Opportunist Coinfections by Nontuberculous Mycobacteria and Fungi in Immunocompromised Patients (Joao et al, 2020)
Like Aspergillus, there is a group of bacteria called non-tuberculous mycobacteria (NTM, e.g. MAC) that are found commonly in the soil but can sometimes cause an opportunistic infection, mostly in immunocompromised people or those with damaged lungs (e.g. OPD, TB, bronchiectasis). NTM can cause coinfections with various fungi including Aspergillus, Candida, Cryptococcus and Histoplasma.
This new review summarises the evidence for coinfections between NTM and different species of fungi, and which treatments are effective in which cases. As this is a relatively new field, much of the currently available evidence is in the form of case studies. One of the main limitations is that it can be difficult to distinguish true NTM infections from colonisation, making it difficult to measure prevalence or recruit patients to studies.
Intestinal Aspergillosis:Systematic Review on Patterns of Clinical Presentation and Management (Yelika et al, 2020)
Invasive Aspergillus infections typically begin in the lungs, but can occasionally arise from within the digestive system in immunocompromised patients whose intestinal mucosa is damaged. Patients receiving both surgery and antifungals tend to have better outcomes but the overall mortality rate is high (around 40%), particularly if there is angioinvasion leading to rupture of the bowel. Many of the symptoms are non-specific (abdominal pain, diarrhoea, bleeding, distention) and blood cultures are generally negative, so diagnosis is often delayed (average ~9 days). The authors urge clinicians to keep a high index of suspicion for intestinal aspergillosis in immunocompromised patients, and suggest that the gold standard for diagnosis should be evidence of Aspergillus in histopathology samples or cultures taken from the affected site.
A new study from researchers at the University of Manchester has found that of 58 million COPD patients hospitalised each year around the world, around 2 million also develop invasive aspergillosis, which is almost always fatal if left untreated. The group estimated the prevalence of COPD (GOLD stages II-IV) as 7.4% of the global population (7.77% in Europe). They also found high rates of Aspergillus sensitisation (7-18%) but this did not appear to be related to a lower lung function (FEV1).

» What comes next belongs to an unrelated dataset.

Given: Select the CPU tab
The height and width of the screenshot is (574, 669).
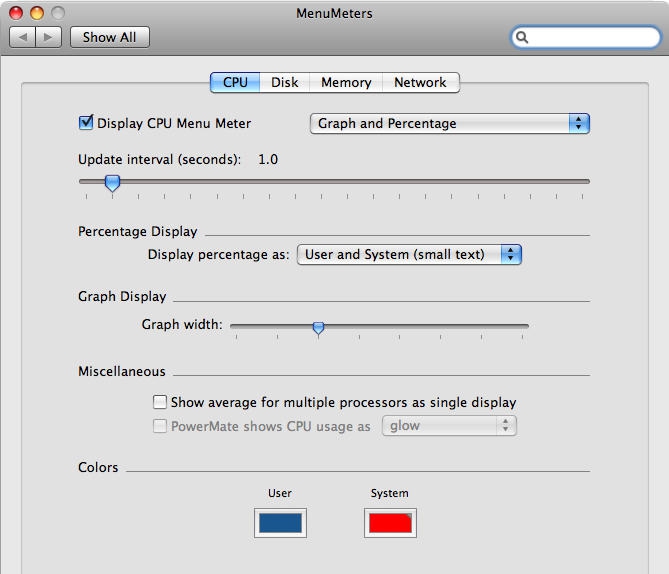Looking at the screenshot, I should tap(235, 82).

“Both IA and chronic pulmonary aspergillosis occur in COPD, but are really underdiagnosed. We hope that improved awareness of this problem will drive greater use of Aspergillus antigen and antibody testing as well as fungal culture of sputum.” - Professor Denning
New antifungals in clinical trials: olorofim
A new review in Journal of Fungi forms a handy guide to everything we know so far about the novel antifungal olorofim (formerly F901318, owned by F2G). Preclinical work showed that it is active against
Aspergillus (including azole-resistant strains) and many filamentous and endemic/dimorphic fungi, but not yeasts or Mucorales. An international Phase IIb trial (
FORMULA-OLS) is currently recruiting to measure its safety and efficacy for patients with invasive fungal infections who are lacking suitable alternative treatments.

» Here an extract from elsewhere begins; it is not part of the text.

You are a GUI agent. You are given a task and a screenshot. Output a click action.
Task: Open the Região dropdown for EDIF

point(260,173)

This is a particularly exciting drug to follow because it comes from a new class of antifungals, the orotomides, which targets pyrimidine biosynthesis, unlike existing antifungals that target the fungal cell wall. To reflect the dire need for new antifungals, it is being accelerated through the approval process: last year it received breakthrough drug designation, and this year also received orphan drug designation (ODD) and qualified infectious disease product (QIDP), as well as $60.8 million in funding.